Recipe type: Grilling
Cuisine: Hawaiian
Serves: 4
  • 2 large boneless, skinless chicken breasts, cubed
  • 4 fully-cooked Zweigles chicken sausages, any variety, cut into 5 pieces each
  • ½ pineapple, cubed
  • 2 tbsp vegetable oil or non-stick cooking spray
  • 2 tbsp peanut butter
  • 1 tsp sriracha hot chili sauce
  • 1 tsp ground ginger
  • 1 tsp sugar
  • 1 Tbsp fresh lime juice
  • ¼ tsp salt
  • ¼ tsp ground pepper
  1. Use metal skewers for this recipe, if possible. They promote even cooking by conducting heat from the inside out, and they don’t burn. If using wooden, soak 6 large bamboo skewers in water for 30 minutes. Wrap the blunt end with a small piece of aluminum foil to prevent them from burning.
  2. In a bowl, combine all marinade ingredients and mix well.
  3. Pour over chicken in a large Zip-loc bag and make sure all ingredients are evenly covered. Seal bag and allow chicken to marinade in the refrigerator for at least 1 hour.
  4. Thread marinated chicken, chicken sausage, and cubed pineapple alternately onto each skewer. You can make these any size that you wish, but I had enough ingredients to make 6 large skewers.
  5. Preheat a gas grill to medium-high heat or use a charcoal grill.

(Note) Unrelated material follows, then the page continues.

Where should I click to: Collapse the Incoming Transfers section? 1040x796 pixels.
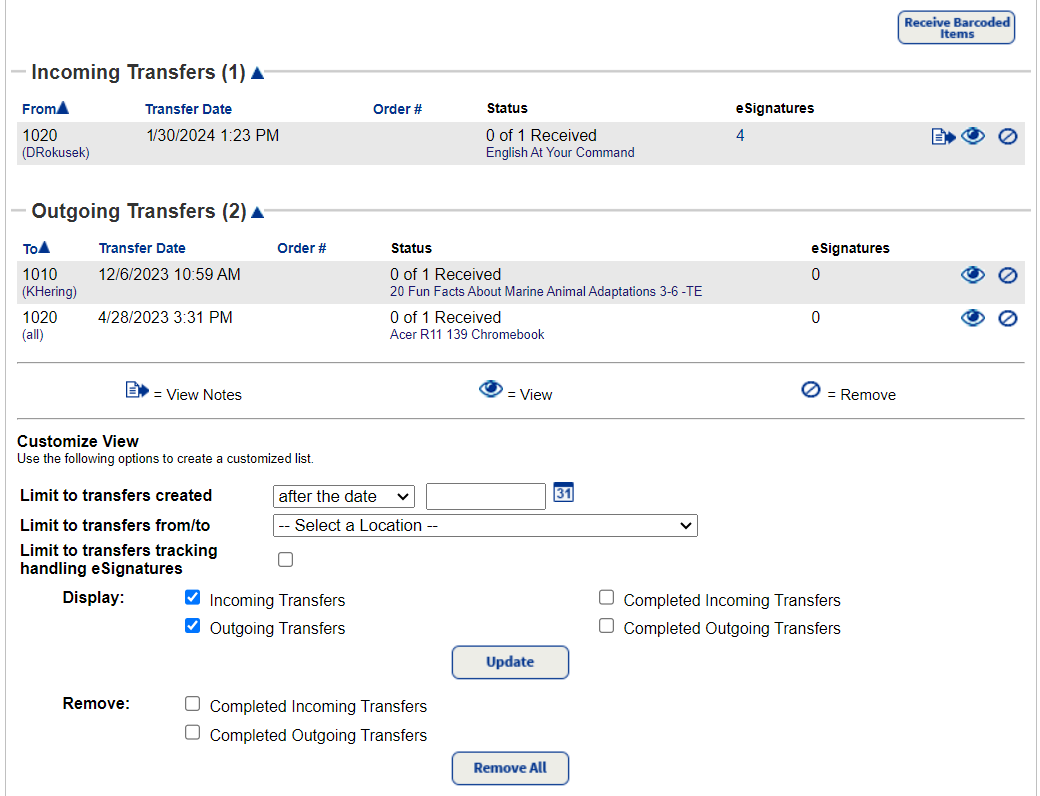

  6. Oil the grill with vegetable oil. Place skewers on grill and brush vegetable oil on each skewer to prevent them from sticking to the grates and grill, turning occasionally until the chicken and sausage are cooked through, about 12-15 minutes.
  7. Arrange on a platter and serve. Serve over rice or with a side of beans, corn on the cob, or a salad. Enjoy!